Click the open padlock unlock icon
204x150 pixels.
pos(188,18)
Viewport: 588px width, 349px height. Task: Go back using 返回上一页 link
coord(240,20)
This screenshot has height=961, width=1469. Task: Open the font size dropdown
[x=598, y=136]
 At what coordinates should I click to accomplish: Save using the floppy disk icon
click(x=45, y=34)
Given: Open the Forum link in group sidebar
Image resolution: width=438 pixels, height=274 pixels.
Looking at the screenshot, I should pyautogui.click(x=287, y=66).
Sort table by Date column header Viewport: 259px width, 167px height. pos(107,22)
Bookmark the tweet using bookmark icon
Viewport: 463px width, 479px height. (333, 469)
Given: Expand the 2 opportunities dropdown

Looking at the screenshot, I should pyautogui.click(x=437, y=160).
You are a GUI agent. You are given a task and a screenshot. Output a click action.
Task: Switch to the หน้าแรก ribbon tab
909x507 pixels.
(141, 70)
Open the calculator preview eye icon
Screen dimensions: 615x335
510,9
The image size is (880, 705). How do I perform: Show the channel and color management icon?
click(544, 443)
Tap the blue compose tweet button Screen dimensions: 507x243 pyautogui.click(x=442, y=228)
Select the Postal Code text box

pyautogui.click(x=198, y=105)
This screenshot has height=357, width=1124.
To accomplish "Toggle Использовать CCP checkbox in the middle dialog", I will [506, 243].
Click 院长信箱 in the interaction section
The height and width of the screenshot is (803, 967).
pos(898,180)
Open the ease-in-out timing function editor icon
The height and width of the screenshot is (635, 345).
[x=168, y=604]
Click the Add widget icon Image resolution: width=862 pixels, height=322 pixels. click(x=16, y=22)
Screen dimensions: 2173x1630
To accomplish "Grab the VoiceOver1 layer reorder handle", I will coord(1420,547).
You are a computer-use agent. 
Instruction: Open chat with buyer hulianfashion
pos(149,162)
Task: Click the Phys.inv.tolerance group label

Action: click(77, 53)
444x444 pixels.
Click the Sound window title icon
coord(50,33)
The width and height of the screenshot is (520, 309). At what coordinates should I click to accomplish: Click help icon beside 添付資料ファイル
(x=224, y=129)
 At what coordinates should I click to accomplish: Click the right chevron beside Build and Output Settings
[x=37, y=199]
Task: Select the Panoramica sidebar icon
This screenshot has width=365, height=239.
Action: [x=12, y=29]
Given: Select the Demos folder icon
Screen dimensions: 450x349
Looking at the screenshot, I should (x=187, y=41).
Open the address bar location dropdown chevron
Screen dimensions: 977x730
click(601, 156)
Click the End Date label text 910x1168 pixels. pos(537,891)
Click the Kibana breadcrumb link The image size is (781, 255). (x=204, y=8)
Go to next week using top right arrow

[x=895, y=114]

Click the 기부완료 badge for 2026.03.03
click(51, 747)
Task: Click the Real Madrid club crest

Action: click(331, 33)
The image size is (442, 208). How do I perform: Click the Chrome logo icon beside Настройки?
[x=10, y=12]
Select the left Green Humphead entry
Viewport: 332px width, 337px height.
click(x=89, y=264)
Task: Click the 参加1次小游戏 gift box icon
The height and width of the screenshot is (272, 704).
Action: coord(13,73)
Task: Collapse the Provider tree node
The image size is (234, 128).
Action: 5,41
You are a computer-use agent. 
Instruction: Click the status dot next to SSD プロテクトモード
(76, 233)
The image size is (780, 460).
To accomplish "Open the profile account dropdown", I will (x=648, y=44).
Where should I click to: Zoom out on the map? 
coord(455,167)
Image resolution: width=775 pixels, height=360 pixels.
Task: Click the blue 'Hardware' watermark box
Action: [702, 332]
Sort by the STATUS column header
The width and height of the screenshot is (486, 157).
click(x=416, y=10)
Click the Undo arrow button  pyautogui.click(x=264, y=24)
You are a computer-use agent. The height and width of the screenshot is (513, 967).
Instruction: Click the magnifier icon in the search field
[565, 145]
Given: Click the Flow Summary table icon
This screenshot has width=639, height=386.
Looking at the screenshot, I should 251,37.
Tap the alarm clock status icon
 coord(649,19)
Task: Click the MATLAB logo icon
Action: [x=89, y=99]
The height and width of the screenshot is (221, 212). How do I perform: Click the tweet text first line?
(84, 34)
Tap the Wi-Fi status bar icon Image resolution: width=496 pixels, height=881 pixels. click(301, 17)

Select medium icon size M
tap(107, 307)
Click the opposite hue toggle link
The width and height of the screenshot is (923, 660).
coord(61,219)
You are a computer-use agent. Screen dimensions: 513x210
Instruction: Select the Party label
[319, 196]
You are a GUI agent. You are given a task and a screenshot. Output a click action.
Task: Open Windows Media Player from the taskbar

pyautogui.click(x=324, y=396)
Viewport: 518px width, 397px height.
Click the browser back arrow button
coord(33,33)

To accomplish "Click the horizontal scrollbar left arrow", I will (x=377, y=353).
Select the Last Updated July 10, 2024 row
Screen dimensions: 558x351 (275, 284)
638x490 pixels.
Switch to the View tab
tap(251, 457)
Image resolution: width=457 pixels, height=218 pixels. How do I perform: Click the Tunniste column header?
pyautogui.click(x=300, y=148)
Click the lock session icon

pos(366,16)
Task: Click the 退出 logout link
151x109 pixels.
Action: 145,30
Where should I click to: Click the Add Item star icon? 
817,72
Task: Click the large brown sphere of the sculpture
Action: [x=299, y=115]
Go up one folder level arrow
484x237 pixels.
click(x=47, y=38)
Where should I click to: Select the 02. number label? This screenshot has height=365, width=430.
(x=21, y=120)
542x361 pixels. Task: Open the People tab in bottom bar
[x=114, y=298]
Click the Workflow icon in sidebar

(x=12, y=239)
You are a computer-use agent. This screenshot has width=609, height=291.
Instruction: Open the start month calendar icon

....

**The task**
For this exercise, transcribe all the records exactly.

**Solution to the problem**
Click the open padlock unlock icon
204x150 pixels.
pos(188,18)
Viewport: 588px width, 349px height. Task: Go back using 返回上一页 link
coord(240,20)
This screenshot has height=961, width=1469. Task: Open the font size dropdown
[x=598, y=136]
 At what coordinates should I click to accomplish: Save using the floppy disk icon
click(x=45, y=34)
Given: Open the Forum link in group sidebar
Image resolution: width=438 pixels, height=274 pixels.
Looking at the screenshot, I should pyautogui.click(x=287, y=66).
Sort table by Date column header Viewport: 259px width, 167px height. pos(107,22)
Bookmark the tweet using bookmark icon
Viewport: 463px width, 479px height. (333, 469)
Given: Expand the 2 opportunities dropdown

Looking at the screenshot, I should pyautogui.click(x=437, y=160).
You are a GUI agent. You are given a task and a screenshot. Output a click action.
Task: Switch to the หน้าแรก ribbon tab
909x507 pixels.
(141, 70)
Open the calculator preview eye icon
Screen dimensions: 615x335
510,9
The image size is (880, 705). How do I perform: Show the channel and color management icon?
click(544, 443)
Tap the blue compose tweet button Screen dimensions: 507x243 pyautogui.click(x=442, y=228)
Select the Postal Code text box

pyautogui.click(x=198, y=105)
This screenshot has height=357, width=1124.
To accomplish "Toggle Использовать CCP checkbox in the middle dialog", I will [506, 243].
Click 院长信箱 in the interaction section
The height and width of the screenshot is (803, 967).
pos(898,180)
Open the ease-in-out timing function editor icon
The height and width of the screenshot is (635, 345).
[x=168, y=604]
Click the Add widget icon Image resolution: width=862 pixels, height=322 pixels. click(x=16, y=22)
Screen dimensions: 2173x1630
To accomplish "Grab the VoiceOver1 layer reorder handle", I will coord(1420,547).
You are a computer-use agent. 
Instruction: Open chat with buyer hulianfashion
pos(149,162)
Task: Click the Phys.inv.tolerance group label

Action: click(77, 53)
444x444 pixels.
Click the Sound window title icon
coord(50,33)
The width and height of the screenshot is (520, 309). At what coordinates should I click to accomplish: Click help icon beside 添付資料ファイル
(x=224, y=129)
 At what coordinates should I click to accomplish: Click the right chevron beside Build and Output Settings
[x=37, y=199]
Task: Select the Panoramica sidebar icon
This screenshot has width=365, height=239.
Action: [x=12, y=29]
Given: Select the Demos folder icon
Screen dimensions: 450x349
Looking at the screenshot, I should (x=187, y=41).
Open the address bar location dropdown chevron
Screen dimensions: 977x730
click(601, 156)
Click the End Date label text 910x1168 pixels. pos(537,891)
Click the Kibana breadcrumb link The image size is (781, 255). (x=204, y=8)
Go to next week using top right arrow

[x=895, y=114]

Click the 기부완료 badge for 2026.03.03
click(51, 747)
Task: Click the Real Madrid club crest

Action: click(331, 33)
The image size is (442, 208). How do I perform: Click the Chrome logo icon beside Настройки?
[x=10, y=12]
Select the left Green Humphead entry
Viewport: 332px width, 337px height.
click(x=89, y=264)
Task: Click the 参加1次小游戏 gift box icon
The height and width of the screenshot is (272, 704).
Action: coord(13,73)
Task: Collapse the Provider tree node
The image size is (234, 128).
Action: 5,41
You are a computer-use agent. 
Instruction: Click the status dot next to SSD プロテクトモード
(76, 233)
The image size is (780, 460).
To accomplish "Open the profile account dropdown", I will (x=648, y=44).
Where should I click to: Zoom out on the map? 
coord(455,167)
Image resolution: width=775 pixels, height=360 pixels.
Task: Click the blue 'Hardware' watermark box
Action: [702, 332]
Sort by the STATUS column header
The width and height of the screenshot is (486, 157).
click(x=416, y=10)
Click the Undo arrow button  pyautogui.click(x=264, y=24)
You are a computer-use agent. The height and width of the screenshot is (513, 967).
Instruction: Click the magnifier icon in the search field
[565, 145]
Given: Click the Flow Summary table icon
This screenshot has width=639, height=386.
Looking at the screenshot, I should 251,37.
Tap the alarm clock status icon
 coord(649,19)
Task: Click the MATLAB logo icon
Action: [x=89, y=99]
The height and width of the screenshot is (221, 212). How do I perform: Click the tweet text first line?
(84, 34)
Tap the Wi-Fi status bar icon Image resolution: width=496 pixels, height=881 pixels. click(301, 17)

Select medium icon size M
tap(107, 307)
Click the opposite hue toggle link
The width and height of the screenshot is (923, 660).
coord(61,219)
You are a computer-use agent. Screen dimensions: 513x210
Instruction: Select the Party label
[319, 196]
You are a GUI agent. You are given a task and a screenshot. Output a click action.
Task: Open Windows Media Player from the taskbar

pyautogui.click(x=324, y=396)
Viewport: 518px width, 397px height.
Click the browser back arrow button
coord(33,33)

To accomplish "Click the horizontal scrollbar left arrow", I will (x=377, y=353).
Select the Last Updated July 10, 2024 row
Screen dimensions: 558x351 (275, 284)
638x490 pixels.
Switch to the View tab
tap(251, 457)
Image resolution: width=457 pixels, height=218 pixels. How do I perform: Click the Tunniste column header?
pyautogui.click(x=300, y=148)
Click the lock session icon

pos(366,16)
Task: Click the 退出 logout link
151x109 pixels.
Action: 145,30
Where should I click to: Click the Add Item star icon? 
817,72
Task: Click the large brown sphere of the sculpture
Action: [x=299, y=115]
Go up one folder level arrow
484x237 pixels.
click(x=47, y=38)
Where should I click to: Select the 02. number label? This screenshot has height=365, width=430.
(x=21, y=120)
542x361 pixels. Task: Open the People tab in bottom bar
[x=114, y=298]
Click the Workflow icon in sidebar

(x=12, y=239)
You are a computer-use agent. This screenshot has width=609, height=291.
Instruction: Open the start month calendar icon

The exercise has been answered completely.